-------- DATA PROVIDED --------

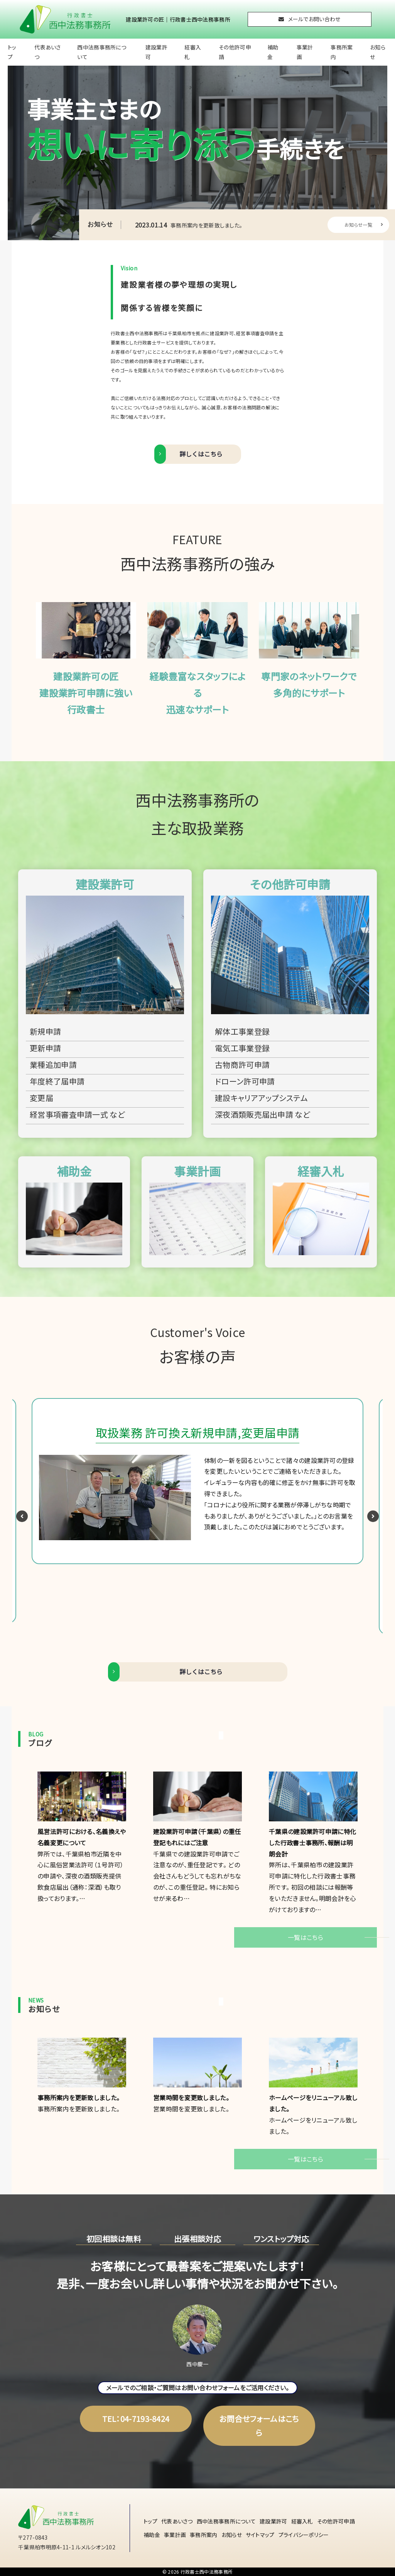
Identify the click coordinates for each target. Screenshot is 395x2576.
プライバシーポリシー (304, 2535)
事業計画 (305, 52)
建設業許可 (156, 52)
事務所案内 (342, 52)
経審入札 (192, 52)
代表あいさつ (47, 52)
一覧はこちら (305, 1937)
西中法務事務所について (101, 52)
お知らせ (377, 52)
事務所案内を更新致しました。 (189, 224)
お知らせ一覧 (363, 224)
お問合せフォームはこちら (259, 2425)
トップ (12, 52)
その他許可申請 (235, 52)
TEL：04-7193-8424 (136, 2418)
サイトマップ (260, 2535)
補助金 (273, 52)
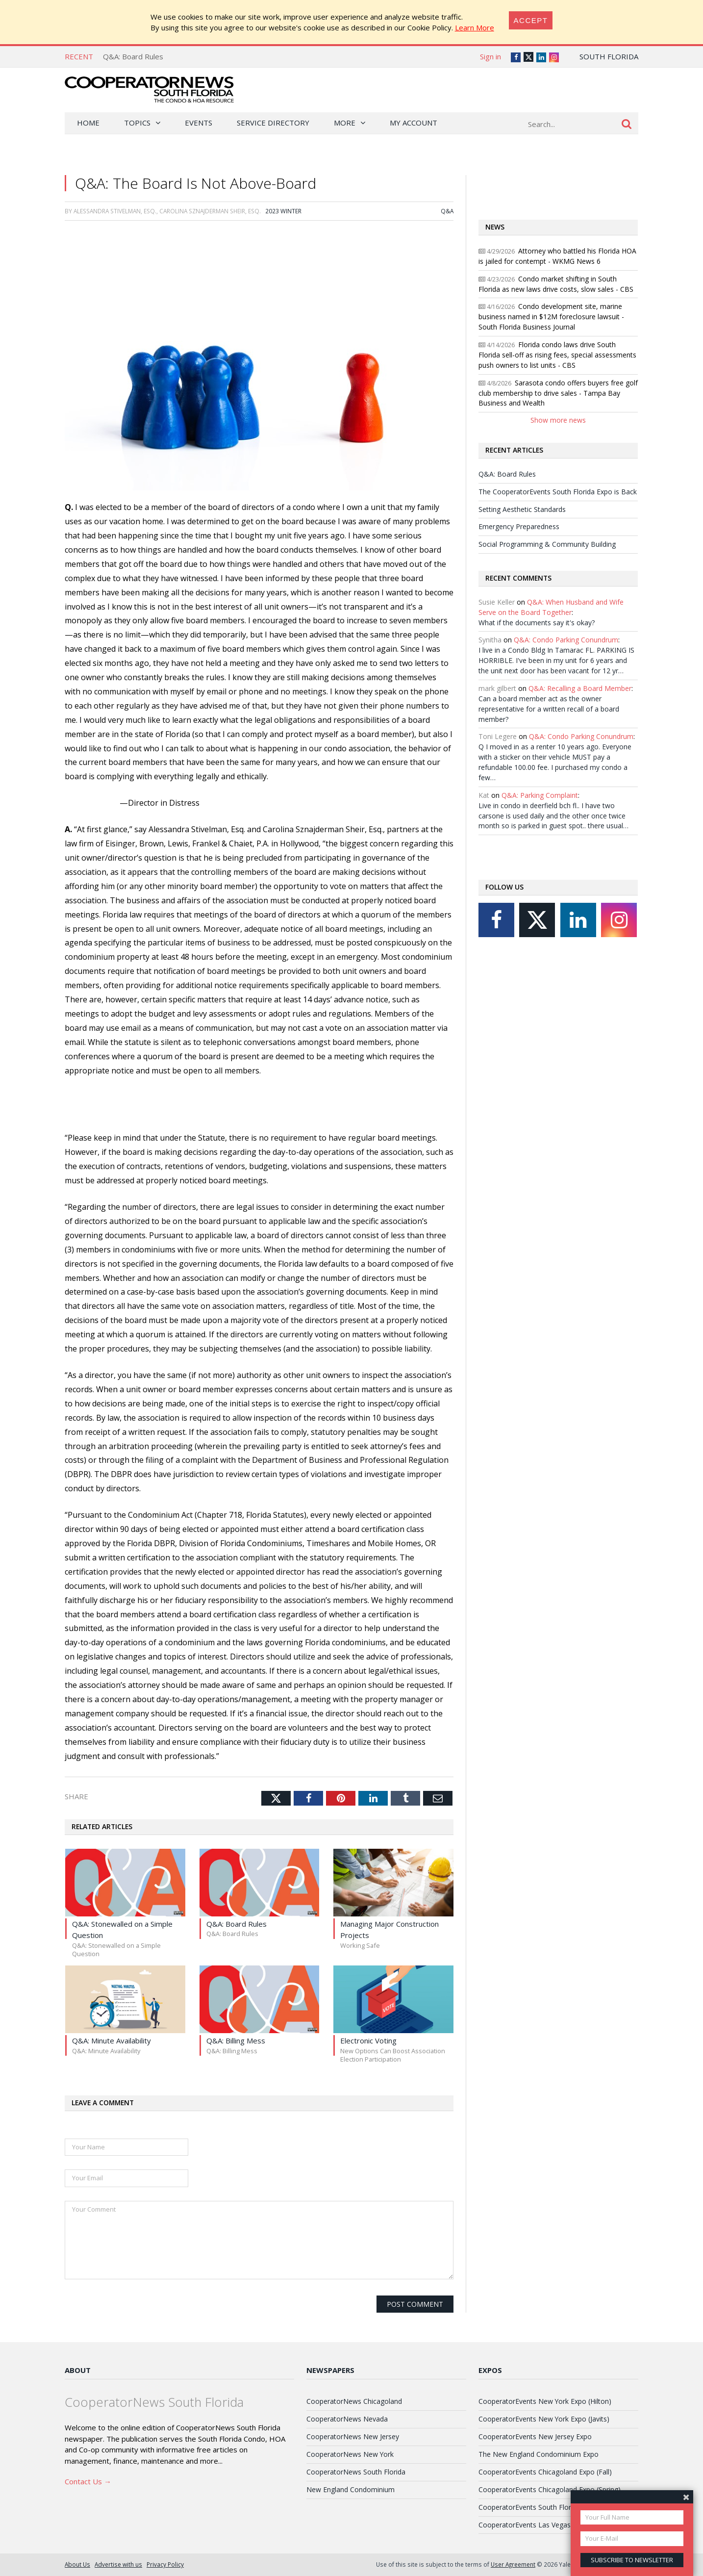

--------

TASK BRIEF: Copy every line of the listing above, requests included, and multiply each coordinate in the answers by 2, rounding to whole numbers with halves rounded up. Leave out the pictures.

TASK RESPONSE:
Identify the click coordinates for each target. Screenshot is 395x2576.
プライバシーポリシー (608, 5070)
事業計画 (610, 104)
建設業許可 (312, 104)
事務所案内 (684, 104)
経審入札 (384, 104)
代表あいさつ (94, 104)
一覧はこちら (610, 3874)
西中法務事務所について (202, 104)
お知らせ (754, 104)
事務所案内を更新致しました。 (378, 448)
お知らせ一覧 (726, 448)
お問合せフォームはこちら (518, 4850)
トップ (24, 104)
その他許可申請 (470, 104)
TEL：04-7193-8424 (272, 4836)
サイトマップ (520, 5070)
補助金 (546, 104)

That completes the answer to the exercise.